Directions for this task.
Collect every line from the items below that contains the string "Expand". Case counts.

* begin Dataset excerpts *

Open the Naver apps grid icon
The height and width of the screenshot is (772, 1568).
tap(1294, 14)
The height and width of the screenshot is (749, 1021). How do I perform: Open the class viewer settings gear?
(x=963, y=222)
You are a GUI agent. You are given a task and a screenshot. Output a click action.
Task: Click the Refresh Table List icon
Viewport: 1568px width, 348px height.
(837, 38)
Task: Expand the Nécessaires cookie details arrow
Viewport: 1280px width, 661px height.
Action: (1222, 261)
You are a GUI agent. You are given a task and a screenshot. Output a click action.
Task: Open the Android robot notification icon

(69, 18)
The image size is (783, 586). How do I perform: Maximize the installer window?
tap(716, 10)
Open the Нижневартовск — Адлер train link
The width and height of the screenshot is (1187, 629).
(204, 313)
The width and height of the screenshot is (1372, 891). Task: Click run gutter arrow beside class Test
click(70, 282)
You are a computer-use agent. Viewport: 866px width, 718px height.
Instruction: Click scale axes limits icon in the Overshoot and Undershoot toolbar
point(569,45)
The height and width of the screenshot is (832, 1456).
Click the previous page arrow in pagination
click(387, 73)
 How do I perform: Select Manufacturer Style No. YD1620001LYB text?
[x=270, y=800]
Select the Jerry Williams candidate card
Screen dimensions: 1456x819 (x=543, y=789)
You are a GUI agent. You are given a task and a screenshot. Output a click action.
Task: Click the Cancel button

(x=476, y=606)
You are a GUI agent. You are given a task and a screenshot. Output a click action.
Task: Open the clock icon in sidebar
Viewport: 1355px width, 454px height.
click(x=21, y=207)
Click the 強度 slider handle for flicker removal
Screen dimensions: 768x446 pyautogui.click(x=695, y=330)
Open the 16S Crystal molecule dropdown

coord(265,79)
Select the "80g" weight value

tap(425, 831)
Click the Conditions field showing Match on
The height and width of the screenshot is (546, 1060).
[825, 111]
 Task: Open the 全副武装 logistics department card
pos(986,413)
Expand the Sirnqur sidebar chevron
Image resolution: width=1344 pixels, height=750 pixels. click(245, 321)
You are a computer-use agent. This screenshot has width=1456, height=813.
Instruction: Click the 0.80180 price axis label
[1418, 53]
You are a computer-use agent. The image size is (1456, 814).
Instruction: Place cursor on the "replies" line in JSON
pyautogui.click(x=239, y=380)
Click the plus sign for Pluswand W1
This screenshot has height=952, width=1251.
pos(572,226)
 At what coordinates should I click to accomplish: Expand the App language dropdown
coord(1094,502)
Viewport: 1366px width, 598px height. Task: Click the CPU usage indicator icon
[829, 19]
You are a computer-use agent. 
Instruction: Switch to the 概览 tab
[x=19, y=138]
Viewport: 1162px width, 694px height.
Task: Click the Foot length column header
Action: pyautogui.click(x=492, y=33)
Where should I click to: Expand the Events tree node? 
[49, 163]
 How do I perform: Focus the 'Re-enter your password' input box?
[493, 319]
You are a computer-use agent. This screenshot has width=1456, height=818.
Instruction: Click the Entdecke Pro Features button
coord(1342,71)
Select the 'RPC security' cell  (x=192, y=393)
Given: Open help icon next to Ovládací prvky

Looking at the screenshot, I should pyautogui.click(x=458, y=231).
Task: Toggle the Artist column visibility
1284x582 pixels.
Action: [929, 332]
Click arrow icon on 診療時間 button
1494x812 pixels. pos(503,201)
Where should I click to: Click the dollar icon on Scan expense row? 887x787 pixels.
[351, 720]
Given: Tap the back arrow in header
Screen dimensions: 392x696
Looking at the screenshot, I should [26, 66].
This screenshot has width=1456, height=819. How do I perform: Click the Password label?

* end Dataset excerpts *

Exercise solution.
Task: Expand the Nécessaires cookie details arrow
Expand the Sirnqur sidebar chevron
 At what coordinates should I click to accomplish: Expand the App language dropdown
Where should I click to: Expand the Events tree node? 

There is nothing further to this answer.